Ernesto Valverde deve ter feito duas anotações sobre o primeiro tempo da virada por 2 a 1 no Camp Nou sobre o Alavés:

A primeira e a mais definitiva: nunca mais reunir numa partida em casa quatro típicos jogadores de meio-campo como Rakitic, Paulinho, o estreante na liga espanhola Philippe Coutinho e Iniesta, sem um ponteiro mais agudo como Dembelé e utilizando laterais que não abrem o campo e pouco buscam o fundo do campo, como Semedo e Digne.

Por isso as trocas nas laterais já no intervalo: Sergi Roberto e Jordi Alba entraram e esgarçaram a marcação do adversário.
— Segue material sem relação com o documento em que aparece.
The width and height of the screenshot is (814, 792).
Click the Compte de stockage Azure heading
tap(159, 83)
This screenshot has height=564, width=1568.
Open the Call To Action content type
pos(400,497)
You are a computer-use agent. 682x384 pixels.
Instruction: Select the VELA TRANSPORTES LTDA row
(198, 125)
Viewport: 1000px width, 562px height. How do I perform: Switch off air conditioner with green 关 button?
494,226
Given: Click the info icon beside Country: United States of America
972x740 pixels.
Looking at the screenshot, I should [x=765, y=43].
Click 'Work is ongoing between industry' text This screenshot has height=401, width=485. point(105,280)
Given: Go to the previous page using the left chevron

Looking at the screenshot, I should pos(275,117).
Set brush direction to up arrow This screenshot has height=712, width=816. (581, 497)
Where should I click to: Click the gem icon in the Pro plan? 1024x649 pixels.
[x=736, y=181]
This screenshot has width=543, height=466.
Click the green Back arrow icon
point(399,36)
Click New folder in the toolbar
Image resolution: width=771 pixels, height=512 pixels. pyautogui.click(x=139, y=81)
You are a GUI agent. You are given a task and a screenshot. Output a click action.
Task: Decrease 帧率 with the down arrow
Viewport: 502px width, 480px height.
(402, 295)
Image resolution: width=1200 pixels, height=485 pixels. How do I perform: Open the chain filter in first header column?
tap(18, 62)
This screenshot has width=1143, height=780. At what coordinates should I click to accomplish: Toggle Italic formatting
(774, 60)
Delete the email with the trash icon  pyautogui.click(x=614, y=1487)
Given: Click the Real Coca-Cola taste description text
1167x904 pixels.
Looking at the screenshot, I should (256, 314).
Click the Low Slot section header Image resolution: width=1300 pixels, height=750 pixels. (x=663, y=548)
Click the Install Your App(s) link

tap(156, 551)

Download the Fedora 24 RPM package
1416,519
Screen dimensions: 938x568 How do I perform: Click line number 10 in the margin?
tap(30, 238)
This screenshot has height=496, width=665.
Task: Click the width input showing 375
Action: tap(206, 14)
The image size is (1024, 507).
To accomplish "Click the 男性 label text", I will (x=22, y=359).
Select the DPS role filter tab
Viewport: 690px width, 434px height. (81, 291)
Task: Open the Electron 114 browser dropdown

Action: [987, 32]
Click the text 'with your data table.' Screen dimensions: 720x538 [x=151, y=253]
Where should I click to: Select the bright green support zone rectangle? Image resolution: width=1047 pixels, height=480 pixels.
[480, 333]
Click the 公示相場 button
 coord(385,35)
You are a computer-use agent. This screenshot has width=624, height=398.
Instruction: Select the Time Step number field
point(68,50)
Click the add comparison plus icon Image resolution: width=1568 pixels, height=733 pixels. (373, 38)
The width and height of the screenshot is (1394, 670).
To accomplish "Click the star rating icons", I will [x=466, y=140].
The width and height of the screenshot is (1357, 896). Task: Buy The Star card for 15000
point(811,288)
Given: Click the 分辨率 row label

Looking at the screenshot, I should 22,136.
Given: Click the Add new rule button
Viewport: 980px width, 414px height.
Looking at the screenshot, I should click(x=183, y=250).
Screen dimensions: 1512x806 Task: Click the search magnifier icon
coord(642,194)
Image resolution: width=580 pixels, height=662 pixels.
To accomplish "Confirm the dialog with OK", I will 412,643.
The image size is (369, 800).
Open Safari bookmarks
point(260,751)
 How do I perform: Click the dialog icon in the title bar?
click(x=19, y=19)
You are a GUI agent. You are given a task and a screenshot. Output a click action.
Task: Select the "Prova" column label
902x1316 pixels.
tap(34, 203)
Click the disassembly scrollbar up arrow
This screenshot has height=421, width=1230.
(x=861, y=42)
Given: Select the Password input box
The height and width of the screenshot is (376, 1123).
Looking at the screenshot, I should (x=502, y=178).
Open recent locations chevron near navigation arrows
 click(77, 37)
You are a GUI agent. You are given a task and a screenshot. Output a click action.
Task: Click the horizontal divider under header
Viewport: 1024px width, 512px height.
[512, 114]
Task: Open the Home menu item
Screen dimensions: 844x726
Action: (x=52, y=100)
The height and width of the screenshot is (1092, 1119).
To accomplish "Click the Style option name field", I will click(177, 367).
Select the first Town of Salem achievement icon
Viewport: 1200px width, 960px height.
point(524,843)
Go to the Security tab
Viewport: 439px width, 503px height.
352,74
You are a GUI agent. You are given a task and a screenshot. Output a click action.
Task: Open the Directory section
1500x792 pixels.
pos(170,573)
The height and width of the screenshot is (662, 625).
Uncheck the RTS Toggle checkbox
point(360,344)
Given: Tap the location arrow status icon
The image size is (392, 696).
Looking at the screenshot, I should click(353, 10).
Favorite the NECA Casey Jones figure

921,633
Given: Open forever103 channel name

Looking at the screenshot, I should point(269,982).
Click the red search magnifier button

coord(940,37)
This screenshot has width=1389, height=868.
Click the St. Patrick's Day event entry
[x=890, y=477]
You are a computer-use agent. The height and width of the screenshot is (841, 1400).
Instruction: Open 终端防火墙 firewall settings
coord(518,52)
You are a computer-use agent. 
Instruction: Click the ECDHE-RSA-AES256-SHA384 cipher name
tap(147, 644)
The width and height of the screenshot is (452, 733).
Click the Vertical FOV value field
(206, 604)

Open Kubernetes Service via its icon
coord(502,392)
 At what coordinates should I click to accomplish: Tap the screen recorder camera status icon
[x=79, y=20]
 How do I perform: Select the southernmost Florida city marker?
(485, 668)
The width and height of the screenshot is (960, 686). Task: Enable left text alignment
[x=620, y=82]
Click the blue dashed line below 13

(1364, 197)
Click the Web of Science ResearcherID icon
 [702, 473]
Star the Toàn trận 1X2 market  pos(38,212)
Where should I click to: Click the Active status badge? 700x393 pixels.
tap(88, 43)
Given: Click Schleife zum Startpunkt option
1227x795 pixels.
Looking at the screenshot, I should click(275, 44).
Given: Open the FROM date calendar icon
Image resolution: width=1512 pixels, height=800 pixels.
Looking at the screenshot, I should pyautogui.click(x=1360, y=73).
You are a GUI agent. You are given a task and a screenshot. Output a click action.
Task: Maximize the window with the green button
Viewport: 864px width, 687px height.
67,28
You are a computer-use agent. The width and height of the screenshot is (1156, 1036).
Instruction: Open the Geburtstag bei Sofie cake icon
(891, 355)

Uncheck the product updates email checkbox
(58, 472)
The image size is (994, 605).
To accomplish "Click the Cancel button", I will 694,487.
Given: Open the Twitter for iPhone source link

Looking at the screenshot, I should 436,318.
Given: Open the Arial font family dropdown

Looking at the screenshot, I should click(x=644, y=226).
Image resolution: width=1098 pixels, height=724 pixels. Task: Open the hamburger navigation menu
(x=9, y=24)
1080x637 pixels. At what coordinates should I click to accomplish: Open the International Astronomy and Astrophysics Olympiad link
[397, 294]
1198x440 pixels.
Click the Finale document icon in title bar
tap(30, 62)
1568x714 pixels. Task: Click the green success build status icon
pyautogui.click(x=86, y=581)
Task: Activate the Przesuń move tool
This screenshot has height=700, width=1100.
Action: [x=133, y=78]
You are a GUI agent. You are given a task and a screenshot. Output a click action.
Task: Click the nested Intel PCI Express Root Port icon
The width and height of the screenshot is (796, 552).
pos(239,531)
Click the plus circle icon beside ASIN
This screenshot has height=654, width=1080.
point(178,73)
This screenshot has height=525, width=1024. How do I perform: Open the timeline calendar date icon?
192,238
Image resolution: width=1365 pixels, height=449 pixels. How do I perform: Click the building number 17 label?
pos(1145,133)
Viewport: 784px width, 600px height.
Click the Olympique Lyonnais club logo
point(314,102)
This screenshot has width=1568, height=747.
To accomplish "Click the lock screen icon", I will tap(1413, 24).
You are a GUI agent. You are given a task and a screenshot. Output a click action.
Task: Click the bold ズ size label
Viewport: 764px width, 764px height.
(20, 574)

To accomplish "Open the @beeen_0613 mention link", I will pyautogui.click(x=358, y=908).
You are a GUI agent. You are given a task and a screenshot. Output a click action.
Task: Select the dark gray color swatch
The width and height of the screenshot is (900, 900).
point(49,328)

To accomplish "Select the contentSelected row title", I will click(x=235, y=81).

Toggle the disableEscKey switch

O equívoco da formação inicial criou uma limitação nas ações de ataque e abriu o time no lance do gol de Guidetti. Porque ao perceber que ninguém acelerava buscando o fundo do campo, Umtiti resolveu se aventurar na frente, mas com o Barça instalado no campo do oponente. Bola perdida, contragolpe letal no passe de Ibai Goméz e finalização atrapalhada, porém feliz do camisa dez.

O Barcelona também travou pelo desentrosamento, mas principalmente pelo desconforto de Coutinho atuando pela direita. A impressão é de que Valverde não viu um jogo do brasileiro na seleção comandada por Tite. Em tese, ele é o ponta direita em um 4-1-4-1, mas sempre se sai melhor quando deixa o setor para circular às costas dos volantes adversários e seu futebol explode quando parte da esquerda para dentro buscando a finalização ou o passe.

Por isso Tite já testou Willian aberto na ponta e Coutinho por dentro, algo que deve ser pensado com carinho principalmente para a primeira fase da Copa do Mundo na Rússia contra adversários bem fechados. Ainda mais com Neymar conduzindo cada vez mais a bola e muitas vezes buscando o jogo por dentro.

Considerando que Valverde já disse algumas vezes que Messi tem liberdade para jogar onde bem entender é possível concluir que o gênio argentino, ao notar os problemas do novo companheiro para ocupar o setor, passou a circular mais pela direita, lembrando seus tempos de ponta articulador no auge do trio MSN. Tudo para consertar uma escalação bastante infeliz.

Na segunda etapa, com outros laterais e depois Paco Alcacer na vaga de Coutinho, que jogou 65 minutos como planejado, o time blaugrana pressionou e virou com gols de seus artilheiros: Suárez completando jogada fantástica de Iniesta pela esquerda e Messi cobrando falta. Bela vitória também pela boa atuação do Alavés, que teve a chance de sair para o intervalo com vantagem mais ampla.

É natural oscilar coletivamente e ficou claro que Busquets faz falta na proteção da retaguarda, mais pelo posicionamento do que pela capacidade de desarmar. Mas atacar sem abrir o campo e insistir com Coutinho pela direita provavelmente foram opções que Valverde riscou de seu caderno. Rodar o elenco é saudável se as características dos jogadores combinarem e eles estiverem bem posicionados.

Não foi o caso da noite em Barcelona que era de festa e virou drama, mas com final feliz.